Quotes Related to Computer Security: humorous, pithy, ...

Quotes Related to Computer Security

Remember, even paranoids have real enemies.

Delmore Schwartz, American poet
circa 1950's
Often misattributed to Henry Kissinger
or to being an "old saying"

Paranoia is the only sane approach.
In this business, you would be crazy not to be paranoid.

In war-time, truth is so precious that she should always be attended by a bodyguard of lies.

Winston Churchill

Good system administration is good security, and vice versa

Douglas Gerdin, System Administrator, AI Center, SRI International

Aggressive creativity: a characteristic of people in intrusion handling

Douglas Moran

The company developed these features at customers' request. When used properly, they automate day-to-day tasks and save time.
"But anytime you have the ability to automate something, there's always the potential for misuse," he said. "More important than the technical side of this is the human side. It's not something technology is ever going to be able to solve." ... Microsoft's Culp said Internet users must ultimately understand technology's limitations.

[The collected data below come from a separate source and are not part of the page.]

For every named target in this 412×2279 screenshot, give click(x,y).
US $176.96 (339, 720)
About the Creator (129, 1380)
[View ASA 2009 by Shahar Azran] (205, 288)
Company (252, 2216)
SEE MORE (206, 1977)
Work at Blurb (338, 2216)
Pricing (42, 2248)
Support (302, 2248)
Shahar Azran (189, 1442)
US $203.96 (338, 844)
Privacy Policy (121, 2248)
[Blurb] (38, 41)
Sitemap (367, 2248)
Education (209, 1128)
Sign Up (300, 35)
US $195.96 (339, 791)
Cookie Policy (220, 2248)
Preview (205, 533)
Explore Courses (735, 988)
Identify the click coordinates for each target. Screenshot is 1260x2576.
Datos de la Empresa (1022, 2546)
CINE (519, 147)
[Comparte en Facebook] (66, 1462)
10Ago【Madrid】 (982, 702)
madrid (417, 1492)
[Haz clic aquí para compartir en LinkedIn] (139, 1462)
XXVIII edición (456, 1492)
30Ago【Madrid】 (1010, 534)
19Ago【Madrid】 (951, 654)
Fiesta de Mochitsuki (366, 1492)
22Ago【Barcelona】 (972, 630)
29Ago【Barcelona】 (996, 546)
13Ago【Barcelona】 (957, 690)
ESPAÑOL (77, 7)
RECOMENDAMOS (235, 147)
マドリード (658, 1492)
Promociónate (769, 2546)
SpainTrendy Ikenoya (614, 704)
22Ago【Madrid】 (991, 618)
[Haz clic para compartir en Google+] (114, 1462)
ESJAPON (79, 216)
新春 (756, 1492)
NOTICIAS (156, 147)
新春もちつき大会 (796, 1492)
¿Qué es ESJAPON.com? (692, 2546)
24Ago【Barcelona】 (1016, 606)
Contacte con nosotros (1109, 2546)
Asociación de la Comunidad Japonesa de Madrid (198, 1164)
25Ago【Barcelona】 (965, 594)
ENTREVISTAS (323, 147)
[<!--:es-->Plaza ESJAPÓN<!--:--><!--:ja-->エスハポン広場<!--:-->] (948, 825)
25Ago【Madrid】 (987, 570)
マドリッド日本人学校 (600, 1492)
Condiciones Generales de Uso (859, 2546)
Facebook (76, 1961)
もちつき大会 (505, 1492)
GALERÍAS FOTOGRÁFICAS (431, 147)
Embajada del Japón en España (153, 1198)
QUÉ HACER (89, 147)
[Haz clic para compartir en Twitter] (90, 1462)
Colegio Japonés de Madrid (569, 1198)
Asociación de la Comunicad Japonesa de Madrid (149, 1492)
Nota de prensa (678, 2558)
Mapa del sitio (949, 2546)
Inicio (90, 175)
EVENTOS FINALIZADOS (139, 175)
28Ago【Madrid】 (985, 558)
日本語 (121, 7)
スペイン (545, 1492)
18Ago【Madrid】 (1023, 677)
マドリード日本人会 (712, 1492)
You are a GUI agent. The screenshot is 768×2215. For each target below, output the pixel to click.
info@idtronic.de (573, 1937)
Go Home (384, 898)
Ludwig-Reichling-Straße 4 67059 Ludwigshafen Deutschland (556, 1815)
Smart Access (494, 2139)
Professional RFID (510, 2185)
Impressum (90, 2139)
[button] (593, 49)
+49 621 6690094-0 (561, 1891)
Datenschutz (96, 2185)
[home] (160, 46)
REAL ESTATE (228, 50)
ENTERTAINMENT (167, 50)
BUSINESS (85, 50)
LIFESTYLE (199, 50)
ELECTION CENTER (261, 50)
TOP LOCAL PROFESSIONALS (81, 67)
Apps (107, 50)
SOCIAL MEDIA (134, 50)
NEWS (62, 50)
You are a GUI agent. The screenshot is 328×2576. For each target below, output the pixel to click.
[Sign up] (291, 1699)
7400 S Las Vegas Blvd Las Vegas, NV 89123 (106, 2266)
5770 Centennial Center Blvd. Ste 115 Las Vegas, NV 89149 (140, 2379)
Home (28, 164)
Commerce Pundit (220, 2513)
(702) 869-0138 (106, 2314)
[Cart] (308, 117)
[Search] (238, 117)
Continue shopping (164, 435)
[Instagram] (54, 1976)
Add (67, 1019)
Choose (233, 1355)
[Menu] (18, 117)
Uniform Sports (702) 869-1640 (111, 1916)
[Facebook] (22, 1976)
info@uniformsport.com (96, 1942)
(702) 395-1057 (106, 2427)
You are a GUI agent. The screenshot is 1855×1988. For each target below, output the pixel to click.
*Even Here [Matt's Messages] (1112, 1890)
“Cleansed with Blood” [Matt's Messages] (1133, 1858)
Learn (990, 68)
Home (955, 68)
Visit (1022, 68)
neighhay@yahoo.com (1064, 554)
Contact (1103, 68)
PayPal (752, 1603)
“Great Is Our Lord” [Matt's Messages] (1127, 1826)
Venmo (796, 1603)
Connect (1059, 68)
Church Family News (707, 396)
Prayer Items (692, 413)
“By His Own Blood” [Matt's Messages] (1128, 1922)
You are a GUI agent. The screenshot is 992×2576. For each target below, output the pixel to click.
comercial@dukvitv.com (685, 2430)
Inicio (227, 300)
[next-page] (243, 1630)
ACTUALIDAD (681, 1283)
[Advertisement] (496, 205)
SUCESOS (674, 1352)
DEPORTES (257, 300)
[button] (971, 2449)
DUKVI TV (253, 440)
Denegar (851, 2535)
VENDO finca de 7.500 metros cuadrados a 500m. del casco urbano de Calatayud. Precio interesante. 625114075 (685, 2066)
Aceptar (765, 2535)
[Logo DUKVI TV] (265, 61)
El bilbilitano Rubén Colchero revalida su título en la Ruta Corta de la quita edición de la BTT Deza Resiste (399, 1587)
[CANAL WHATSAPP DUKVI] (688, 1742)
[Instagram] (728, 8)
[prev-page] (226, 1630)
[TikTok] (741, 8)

He said customers have the option to turn off some of the features in question and take other security precautions.

"We as a society chose to get more connected, and one of the perils of doing that is, the more connected you are with everybody, the more connected you are with malicious people as well."

Scott Culp, a security manager at Microsoft, quoted in "Technology Security Risks Growing" by Anick Jesdanun, AP, 5/5/2000

One area of intrusion detection R&D that has received much too little attention has been the similarity between on-the-fly network management and on-the-fly network intrusion detection. In particular, the emerging Remote Monitoring (RMON) Management Information Base (MIB) defined in RFC 1271 provides an excellent basis for performing some intrusion detection collection and processing. This is especially important because such an embedded base of network management applications already exists for RMON. ... By utilizing standards such as SNMP and RMON, network system designers can use multiple vendors for their data collection and processing functions, without having to worry about incompatibilities.

Edward Amoroso, Intrusion Detection: An Introduction to Internet Surveillance, Correlation, Trace Back, Traps, and Response, Intrusion.Net Books, New Jersey, 1999, ISBN 0-9666700-7-8.
page 52

The third option in active response is to collection additional information. This option is of special interest when the system being protected is critical and a system owner might want to pursue legal remedies. At times this logging response is coupled with the use of a specialized server, established to serve as an environment into which the intruder can be diverted. This server is known by a variety of names. Most common are "honey pots," "decoys," or "fishbowls." Such servers are equipped to mimic the appearance and content of critical systems.
Decoy servers are of value to security managers who are collecting threat information on intruders or who are collecting evidence to support taking legal action against them. Using a decoy server allows the victim of an intrusion to determine the intent of the intruder, logging extensive information about the activities of the intruder without placing the actual system contents at risk of damage or divulgence. This information can also be used to construct custom detection signatures.

Information collected in this way is also of value to those performing trend analysis of network security threats. This information is of particular interest in systems that must operate in hostile threat environments or that are subject to large numbers of attacks (such as government Web servers or high-profile electronic commerce sites).

Rebecca Gurley Bace, Intrusion Detection, Macmillan Technical Publishing, Indianapolis, 2000, ISBN 1-57870-185-6.
page 128, section 5.2.1.3: Collect Additional Information

Ross Anderson and Roger Needham point out that the challenges of security engineering are those of "programming a computer which gives answers that are subtly and maliciously wrong at the most inconvenient possible moment."* In essence a designer must assume that the computer is under the control of an intelligent and malicious opponent.

* Ross Anderson and Roger Needham. "Programming Satan's Computer", Computer Science Today, Springer LNCS, v1000: 426-441

Rebecca Gurley Bace, Intrusion Detection, Macmillan Technical Publishing, Indianapolis, 2000, ISBN 1-57870-185-6.
page 192

... investigate to what degree the vendor has anticipated this possibility of attack and determine how the vendor has addressed this risk.
First, look for signs that the vendor understands the need for hardening the intrusion detection system against attack. ...
Second, look for signs that the vendor understands the need for hardening the intrusion detection application itself. Look for signs of extensive quality assurance testing. Look for evidence of secure programming practices. Look for vendor assurances of appropriate security measures taken in the design and development of the systems (Does the firm do background checks on its developers to minimize the possibility of subverted software in the product?). Also, look for signs of security-savvy design. Examples include the following:

Encrypted communications between sensors and the control console.
Encrypted license keys restricting the hosts that can be scanned by the product.
Support for token-base or other strong I&A of those configuring the system.
Logging mechanisms for the intrusion detection system itself.

Rebecca Gurley Bace, Intrusion Detection, Macmillan Technical Publishing, Indianapolis, 2000, ISBN 1-57870-185-6.
pages 221-222, 10.2.3: How Did You Test This?